[Collected data entries]
——
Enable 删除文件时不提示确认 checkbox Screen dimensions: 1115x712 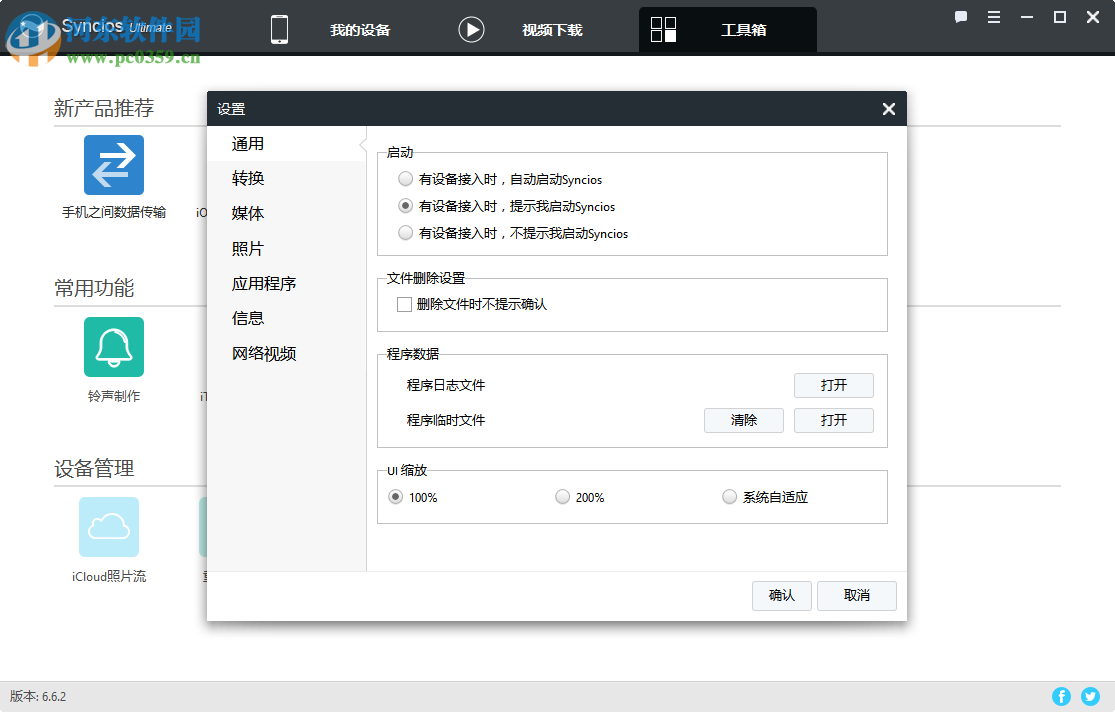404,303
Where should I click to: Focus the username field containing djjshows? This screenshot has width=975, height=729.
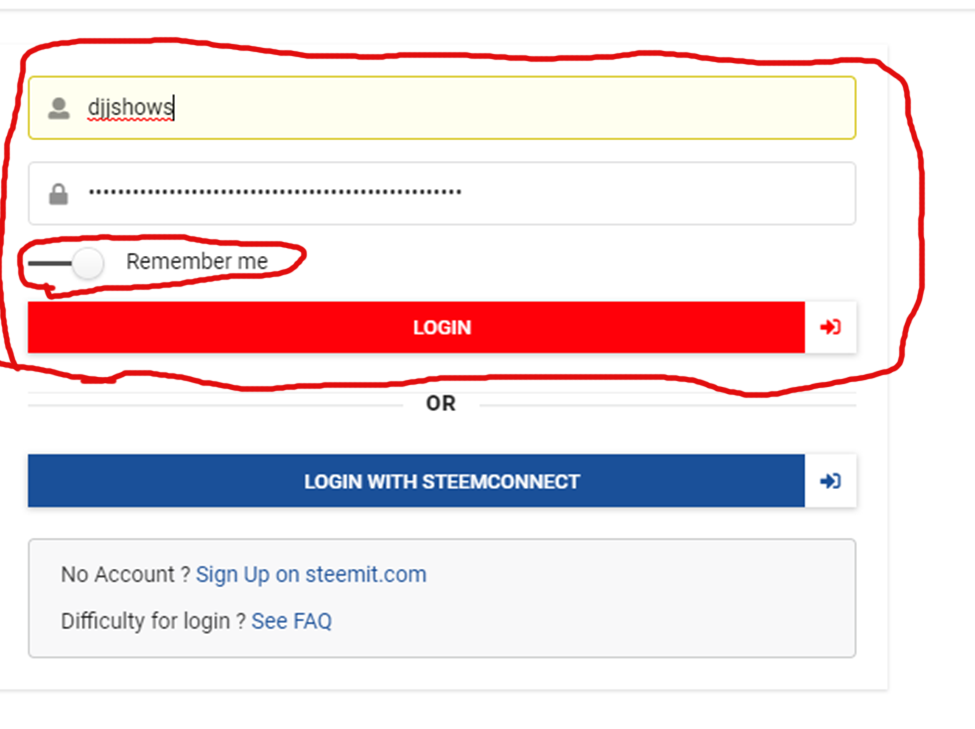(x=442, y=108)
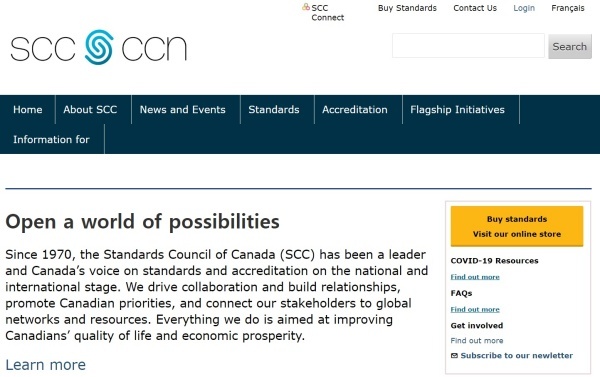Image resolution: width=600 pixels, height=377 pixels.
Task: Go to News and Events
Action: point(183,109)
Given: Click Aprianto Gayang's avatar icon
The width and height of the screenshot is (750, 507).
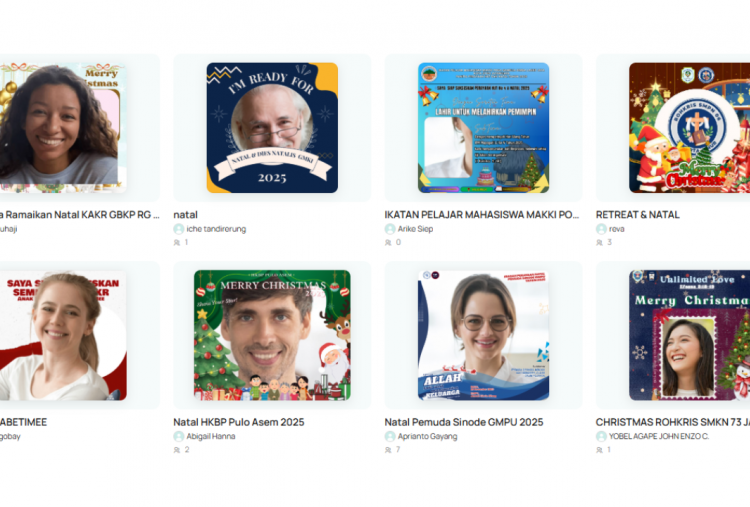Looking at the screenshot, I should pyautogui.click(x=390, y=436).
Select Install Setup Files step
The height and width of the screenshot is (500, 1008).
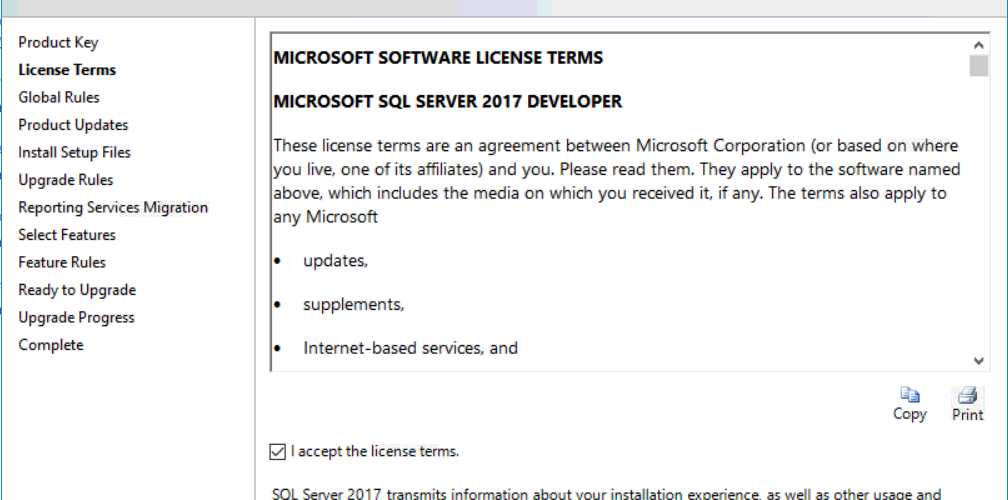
——
What is needed: Give again, word for word, the lines above from the one with "Given: Click Aprianto Gayang's avatar icon" through the final line of the data, both ends included. Do not copy any picture.

Your solution:
Given: Click Aprianto Gayang's avatar icon
The width and height of the screenshot is (750, 507).
Looking at the screenshot, I should pyautogui.click(x=390, y=436).
Select Install Setup Files step
The height and width of the screenshot is (500, 1008).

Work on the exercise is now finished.